Penetrating water may freeze in the winter creating ice that can have deteriorating effects on a building. The expansion of penetrating water when it freezes often causes deterioration of the saturated materials.


Water can penetrate a building as a liquid in a number of forms:

  • Rainwater or groundwater
  • Result of defects or leaks in water systems
  • Central heating
  • Domestic appliances

Penetrating water often contains mineral salts that have originated from the ground or are derived from acid gasses in the atmosphere, such as:

  • Carbon dioxide
  • Alphorn dioxide

Additionally, penetrating water also frequently acts as a solvent for the mineral salts that are naturally present in most building materials. When the materials dry, salts come out of the solution and accumulate as crystals or dry salts. This phenomenon is commonly referred to as efflorescence. If salts accumulate in the pores of the material—unseen—they may cause:

  • Erosion
  • Flaking
  • Deterioration of contaminated material due to swelling of material and force generated.

Gas (Water Vapor)

Water vapor is measured in buildings through humidity, which is the description of water vapor present in the air. Vapor is invisible unless the air contains so much water vapor that it becomes saturated. When saturation occurs, additional vapor is condensed as liquid water on any adjacent cold surface. Relative humidity is generally the amount of water vapor present in the air at any time (humidity) relative to the saturation level.
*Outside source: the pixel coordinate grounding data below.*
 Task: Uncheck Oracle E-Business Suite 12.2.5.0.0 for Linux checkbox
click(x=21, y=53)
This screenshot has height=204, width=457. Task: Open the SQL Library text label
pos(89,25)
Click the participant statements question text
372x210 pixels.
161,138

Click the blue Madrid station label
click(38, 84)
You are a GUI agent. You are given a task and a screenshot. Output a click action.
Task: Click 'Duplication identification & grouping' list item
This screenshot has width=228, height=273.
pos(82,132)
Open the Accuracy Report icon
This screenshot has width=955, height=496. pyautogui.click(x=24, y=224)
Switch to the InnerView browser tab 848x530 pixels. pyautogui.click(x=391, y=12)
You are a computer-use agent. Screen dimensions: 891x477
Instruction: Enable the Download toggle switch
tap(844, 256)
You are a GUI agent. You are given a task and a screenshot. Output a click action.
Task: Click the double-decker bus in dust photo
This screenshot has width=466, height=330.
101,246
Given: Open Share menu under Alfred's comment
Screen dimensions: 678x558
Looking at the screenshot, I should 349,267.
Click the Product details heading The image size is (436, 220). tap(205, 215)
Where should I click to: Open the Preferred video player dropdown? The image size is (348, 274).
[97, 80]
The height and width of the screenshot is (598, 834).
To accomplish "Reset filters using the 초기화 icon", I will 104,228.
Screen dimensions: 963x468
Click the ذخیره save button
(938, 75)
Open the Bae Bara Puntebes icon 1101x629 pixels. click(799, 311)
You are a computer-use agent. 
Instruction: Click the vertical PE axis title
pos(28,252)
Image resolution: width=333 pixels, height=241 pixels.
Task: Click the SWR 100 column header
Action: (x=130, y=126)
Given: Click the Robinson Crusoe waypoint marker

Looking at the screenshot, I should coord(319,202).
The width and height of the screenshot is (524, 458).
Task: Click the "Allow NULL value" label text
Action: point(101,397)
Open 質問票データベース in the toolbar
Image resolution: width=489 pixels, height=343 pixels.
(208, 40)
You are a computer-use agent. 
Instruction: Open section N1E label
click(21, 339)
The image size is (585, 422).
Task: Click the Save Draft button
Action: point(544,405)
Human comfort level requires that the relative humidity in a building be in a range of 40 to 60 percent. Although most materials perform better when they are dry—this is not always probable. Materials must have tolerance within the comfort zone. Excessive dryness should be avoided. The relative humidity in a building should be under 70 percent or it could lead to:

  • Unhealthy occupant conditions
  • Mold growth
  • Deterioration of interior fabrics and decorations
  • Deterioration of building contents

Water exists and moves in several phases by many simultaneous transport mechanisms.

  1. As water vapor it moves by diffusion or convection.
  2. Diffusion takes place under the influence of a vapor concentration gradient.
  3. Convection involves the movement of water vapor with airflow.
  4. As liquid water it migrates by gravity, diffusion in porous materials, capillary. Porous hygroscopic materials also absorb moisture that can move within the material.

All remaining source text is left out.